Action item »
Print, exactly as written, the line containing "Click the 09/04/2024 launch date" and every line after it, ending with the final line of the data below.

[Items from a dataset]
:::

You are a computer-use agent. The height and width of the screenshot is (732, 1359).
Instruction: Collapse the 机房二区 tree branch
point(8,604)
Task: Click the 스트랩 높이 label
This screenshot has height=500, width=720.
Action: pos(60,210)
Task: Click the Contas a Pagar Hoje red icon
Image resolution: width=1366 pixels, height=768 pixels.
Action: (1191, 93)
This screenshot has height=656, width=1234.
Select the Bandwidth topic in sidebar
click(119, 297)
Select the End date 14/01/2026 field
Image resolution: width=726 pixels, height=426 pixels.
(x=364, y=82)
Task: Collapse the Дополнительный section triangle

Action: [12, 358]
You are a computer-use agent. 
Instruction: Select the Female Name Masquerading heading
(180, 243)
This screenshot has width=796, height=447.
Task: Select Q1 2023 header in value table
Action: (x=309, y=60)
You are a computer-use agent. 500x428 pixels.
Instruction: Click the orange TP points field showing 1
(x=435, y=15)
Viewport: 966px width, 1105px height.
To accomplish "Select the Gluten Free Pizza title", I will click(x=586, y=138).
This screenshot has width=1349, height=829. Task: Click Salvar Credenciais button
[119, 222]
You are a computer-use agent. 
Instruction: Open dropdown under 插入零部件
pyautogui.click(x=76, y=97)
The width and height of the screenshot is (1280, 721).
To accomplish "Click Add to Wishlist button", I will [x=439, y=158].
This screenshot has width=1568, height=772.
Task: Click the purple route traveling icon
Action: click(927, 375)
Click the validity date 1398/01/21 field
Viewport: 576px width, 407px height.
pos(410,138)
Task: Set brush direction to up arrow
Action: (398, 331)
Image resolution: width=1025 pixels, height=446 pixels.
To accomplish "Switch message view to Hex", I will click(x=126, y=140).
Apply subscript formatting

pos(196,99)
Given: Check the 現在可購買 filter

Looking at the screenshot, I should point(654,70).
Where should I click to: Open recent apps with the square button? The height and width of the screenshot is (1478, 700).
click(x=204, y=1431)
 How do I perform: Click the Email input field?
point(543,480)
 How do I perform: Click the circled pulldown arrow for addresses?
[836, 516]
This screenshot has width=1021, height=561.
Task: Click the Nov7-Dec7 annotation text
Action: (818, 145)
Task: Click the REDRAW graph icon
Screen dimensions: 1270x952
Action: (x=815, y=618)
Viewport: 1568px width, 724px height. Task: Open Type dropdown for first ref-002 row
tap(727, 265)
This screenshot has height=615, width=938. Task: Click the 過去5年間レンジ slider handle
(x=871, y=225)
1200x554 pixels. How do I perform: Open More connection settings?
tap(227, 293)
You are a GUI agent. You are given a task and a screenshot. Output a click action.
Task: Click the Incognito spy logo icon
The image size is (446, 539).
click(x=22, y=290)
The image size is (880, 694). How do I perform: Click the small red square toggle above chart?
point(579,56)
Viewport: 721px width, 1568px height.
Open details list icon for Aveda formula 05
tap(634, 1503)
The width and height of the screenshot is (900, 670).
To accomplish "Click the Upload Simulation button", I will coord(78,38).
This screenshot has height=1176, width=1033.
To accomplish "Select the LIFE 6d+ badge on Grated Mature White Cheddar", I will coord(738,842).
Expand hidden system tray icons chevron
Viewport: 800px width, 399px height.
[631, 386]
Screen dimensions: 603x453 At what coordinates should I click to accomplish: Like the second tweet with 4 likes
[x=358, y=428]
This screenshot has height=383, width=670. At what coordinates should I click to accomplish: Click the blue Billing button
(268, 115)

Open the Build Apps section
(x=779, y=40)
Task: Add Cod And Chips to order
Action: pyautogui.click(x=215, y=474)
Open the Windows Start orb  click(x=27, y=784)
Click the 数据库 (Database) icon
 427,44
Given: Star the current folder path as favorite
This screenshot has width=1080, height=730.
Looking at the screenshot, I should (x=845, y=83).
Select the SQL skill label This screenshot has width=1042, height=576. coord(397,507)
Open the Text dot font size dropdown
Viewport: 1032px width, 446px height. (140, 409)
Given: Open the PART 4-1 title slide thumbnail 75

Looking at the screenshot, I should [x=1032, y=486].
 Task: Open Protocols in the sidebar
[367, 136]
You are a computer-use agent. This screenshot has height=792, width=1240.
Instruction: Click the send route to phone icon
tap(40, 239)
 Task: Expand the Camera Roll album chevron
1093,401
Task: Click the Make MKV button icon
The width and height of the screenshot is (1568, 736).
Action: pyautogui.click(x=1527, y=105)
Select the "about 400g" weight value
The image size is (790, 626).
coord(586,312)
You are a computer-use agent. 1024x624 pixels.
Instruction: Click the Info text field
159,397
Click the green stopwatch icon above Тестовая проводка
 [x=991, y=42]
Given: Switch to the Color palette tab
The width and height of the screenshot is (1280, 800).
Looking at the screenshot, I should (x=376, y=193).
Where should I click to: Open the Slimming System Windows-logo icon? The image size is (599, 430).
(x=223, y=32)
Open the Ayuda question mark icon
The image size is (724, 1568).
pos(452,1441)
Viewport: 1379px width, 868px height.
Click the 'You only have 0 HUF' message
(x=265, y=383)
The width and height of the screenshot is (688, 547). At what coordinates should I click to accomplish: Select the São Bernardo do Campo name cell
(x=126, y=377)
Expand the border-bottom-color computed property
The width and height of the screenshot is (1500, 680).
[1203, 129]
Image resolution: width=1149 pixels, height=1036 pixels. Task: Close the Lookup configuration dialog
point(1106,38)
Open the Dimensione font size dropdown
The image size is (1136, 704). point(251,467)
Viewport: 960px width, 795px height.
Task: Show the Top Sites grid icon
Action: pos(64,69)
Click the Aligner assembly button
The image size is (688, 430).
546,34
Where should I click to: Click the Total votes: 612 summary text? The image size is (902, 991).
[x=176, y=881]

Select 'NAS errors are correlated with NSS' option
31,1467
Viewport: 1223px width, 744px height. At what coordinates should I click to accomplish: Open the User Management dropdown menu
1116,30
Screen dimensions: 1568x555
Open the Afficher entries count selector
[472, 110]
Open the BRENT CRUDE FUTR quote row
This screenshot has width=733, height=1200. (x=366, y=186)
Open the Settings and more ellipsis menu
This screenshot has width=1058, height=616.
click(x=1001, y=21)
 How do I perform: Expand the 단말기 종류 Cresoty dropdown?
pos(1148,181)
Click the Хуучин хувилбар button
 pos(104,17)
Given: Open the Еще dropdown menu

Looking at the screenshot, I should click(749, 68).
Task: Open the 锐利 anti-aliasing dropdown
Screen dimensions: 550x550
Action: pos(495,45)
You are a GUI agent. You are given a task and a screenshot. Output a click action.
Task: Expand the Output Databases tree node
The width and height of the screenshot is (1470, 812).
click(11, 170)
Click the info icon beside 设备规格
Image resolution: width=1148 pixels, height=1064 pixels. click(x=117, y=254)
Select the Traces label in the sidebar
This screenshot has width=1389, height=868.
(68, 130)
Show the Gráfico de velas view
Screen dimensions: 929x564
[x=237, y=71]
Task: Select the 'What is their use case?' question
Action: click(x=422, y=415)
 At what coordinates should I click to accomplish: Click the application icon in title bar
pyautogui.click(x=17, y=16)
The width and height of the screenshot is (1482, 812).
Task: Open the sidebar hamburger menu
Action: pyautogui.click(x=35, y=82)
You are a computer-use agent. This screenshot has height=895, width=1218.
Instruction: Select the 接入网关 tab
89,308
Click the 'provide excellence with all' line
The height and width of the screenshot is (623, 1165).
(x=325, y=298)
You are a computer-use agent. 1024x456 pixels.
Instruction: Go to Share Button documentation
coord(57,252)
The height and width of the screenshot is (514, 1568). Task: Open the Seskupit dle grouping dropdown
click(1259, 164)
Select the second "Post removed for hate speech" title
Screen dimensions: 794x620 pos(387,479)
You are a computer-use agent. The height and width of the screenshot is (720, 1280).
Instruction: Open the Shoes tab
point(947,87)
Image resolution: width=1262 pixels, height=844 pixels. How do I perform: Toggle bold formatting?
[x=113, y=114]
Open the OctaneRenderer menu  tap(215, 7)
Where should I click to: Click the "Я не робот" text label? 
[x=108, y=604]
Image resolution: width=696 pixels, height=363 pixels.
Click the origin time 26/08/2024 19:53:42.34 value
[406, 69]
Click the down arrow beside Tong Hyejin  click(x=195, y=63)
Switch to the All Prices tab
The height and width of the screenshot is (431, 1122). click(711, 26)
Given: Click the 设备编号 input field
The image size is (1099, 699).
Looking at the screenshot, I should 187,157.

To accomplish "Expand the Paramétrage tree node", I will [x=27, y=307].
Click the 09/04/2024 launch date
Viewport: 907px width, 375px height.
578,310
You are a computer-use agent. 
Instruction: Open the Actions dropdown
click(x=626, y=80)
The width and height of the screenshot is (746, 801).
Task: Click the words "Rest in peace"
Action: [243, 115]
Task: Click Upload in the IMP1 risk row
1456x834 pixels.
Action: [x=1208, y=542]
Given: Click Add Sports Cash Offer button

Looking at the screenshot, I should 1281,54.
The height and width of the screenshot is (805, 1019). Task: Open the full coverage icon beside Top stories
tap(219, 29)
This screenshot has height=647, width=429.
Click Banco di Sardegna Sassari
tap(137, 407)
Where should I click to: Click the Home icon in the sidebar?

:::

Answer to the problem »
Click the 09/04/2024 launch date
Viewport: 907px width, 375px height.
578,310
You are a computer-use agent. 
Instruction: Open the Actions dropdown
click(x=626, y=80)
The width and height of the screenshot is (746, 801).
Task: Click the words "Rest in peace"
Action: [243, 115]
Task: Click Upload in the IMP1 risk row
1456x834 pixels.
Action: [x=1208, y=542]
Given: Click Add Sports Cash Offer button

Looking at the screenshot, I should 1281,54.
The height and width of the screenshot is (805, 1019). Task: Open the full coverage icon beside Top stories
tap(219, 29)
This screenshot has height=647, width=429.
Click Banco di Sardegna Sassari
tap(137, 407)
Where should I click to: Click the Home icon in the sidebar?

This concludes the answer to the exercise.